WORK TASK: All entries below must be given again exactly as they stand.

Segment Start: EXTRACTED MATERIAL

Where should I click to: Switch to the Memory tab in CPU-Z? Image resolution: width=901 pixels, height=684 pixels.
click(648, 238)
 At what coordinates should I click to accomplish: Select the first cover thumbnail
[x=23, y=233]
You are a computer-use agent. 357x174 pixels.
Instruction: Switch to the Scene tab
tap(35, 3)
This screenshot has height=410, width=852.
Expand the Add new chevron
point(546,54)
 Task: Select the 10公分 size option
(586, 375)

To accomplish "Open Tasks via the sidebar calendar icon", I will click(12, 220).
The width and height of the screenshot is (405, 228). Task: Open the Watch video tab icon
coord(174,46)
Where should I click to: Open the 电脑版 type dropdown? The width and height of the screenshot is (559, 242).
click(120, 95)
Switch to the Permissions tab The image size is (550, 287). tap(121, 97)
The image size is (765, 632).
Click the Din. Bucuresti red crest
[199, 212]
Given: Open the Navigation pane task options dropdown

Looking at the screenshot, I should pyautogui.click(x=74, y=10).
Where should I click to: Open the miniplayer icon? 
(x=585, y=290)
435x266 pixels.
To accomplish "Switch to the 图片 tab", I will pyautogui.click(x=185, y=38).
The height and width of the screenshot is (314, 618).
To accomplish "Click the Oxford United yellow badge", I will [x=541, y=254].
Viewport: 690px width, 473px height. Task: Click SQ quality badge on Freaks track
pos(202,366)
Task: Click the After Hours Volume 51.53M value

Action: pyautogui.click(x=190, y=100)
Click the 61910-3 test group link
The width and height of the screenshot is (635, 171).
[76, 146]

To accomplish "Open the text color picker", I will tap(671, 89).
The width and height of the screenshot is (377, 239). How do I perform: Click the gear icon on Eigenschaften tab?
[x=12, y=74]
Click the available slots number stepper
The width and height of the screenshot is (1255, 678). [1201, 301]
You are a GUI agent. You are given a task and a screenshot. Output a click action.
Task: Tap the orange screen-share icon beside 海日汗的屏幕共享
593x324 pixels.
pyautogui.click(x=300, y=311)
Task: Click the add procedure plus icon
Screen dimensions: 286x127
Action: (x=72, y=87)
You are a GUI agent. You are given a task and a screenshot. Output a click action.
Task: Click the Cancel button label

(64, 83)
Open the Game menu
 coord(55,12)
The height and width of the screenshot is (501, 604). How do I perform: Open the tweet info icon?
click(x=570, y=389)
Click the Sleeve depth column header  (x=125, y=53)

Segment End: EXTRACTED MATERIAL

WRITTEN RESPONSE:
Where should I click to: Switch to the Memory tab in CPU-Z? Image resolution: width=901 pixels, height=684 pixels.
click(648, 238)
 At what coordinates should I click to accomplish: Select the first cover thumbnail
[x=23, y=233]
You are a computer-use agent. 357x174 pixels.
Instruction: Switch to the Scene tab
tap(35, 3)
This screenshot has height=410, width=852.
Expand the Add new chevron
point(546,54)
 Task: Select the 10公分 size option
(586, 375)

To accomplish "Open Tasks via the sidebar calendar icon", I will click(12, 220).
The width and height of the screenshot is (405, 228). Task: Open the Watch video tab icon
coord(174,46)
Where should I click to: Open the 电脑版 type dropdown? The width and height of the screenshot is (559, 242).
click(120, 95)
Switch to the Permissions tab The image size is (550, 287). tap(121, 97)
The image size is (765, 632).
Click the Din. Bucuresti red crest
[199, 212]
Given: Open the Navigation pane task options dropdown

Looking at the screenshot, I should pyautogui.click(x=74, y=10).
Where should I click to: Open the miniplayer icon? 
(x=585, y=290)
435x266 pixels.
To accomplish "Switch to the 图片 tab", I will pyautogui.click(x=185, y=38).
The height and width of the screenshot is (314, 618).
To accomplish "Click the Oxford United yellow badge", I will [x=541, y=254].
Viewport: 690px width, 473px height. Task: Click SQ quality badge on Freaks track
pos(202,366)
Task: Click the After Hours Volume 51.53M value

Action: pyautogui.click(x=190, y=100)
Click the 61910-3 test group link
The width and height of the screenshot is (635, 171).
[76, 146]

To accomplish "Open the text color picker", I will tap(671, 89).
The width and height of the screenshot is (377, 239). How do I perform: Click the gear icon on Eigenschaften tab?
[x=12, y=74]
Click the available slots number stepper
The width and height of the screenshot is (1255, 678). [1201, 301]
You are a GUI agent. You are given a task and a screenshot. Output a click action.
Task: Tap the orange screen-share icon beside 海日汗的屏幕共享
593x324 pixels.
pyautogui.click(x=300, y=311)
Task: Click the add procedure plus icon
Screen dimensions: 286x127
Action: (x=72, y=87)
You are a GUI agent. You are given a task and a screenshot. Output a click action.
Task: Click the Cancel button label

(64, 83)
Open the Game menu
 coord(55,12)
The height and width of the screenshot is (501, 604). How do I perform: Open the tweet info icon?
click(x=570, y=389)
Click the Sleeve depth column header  (x=125, y=53)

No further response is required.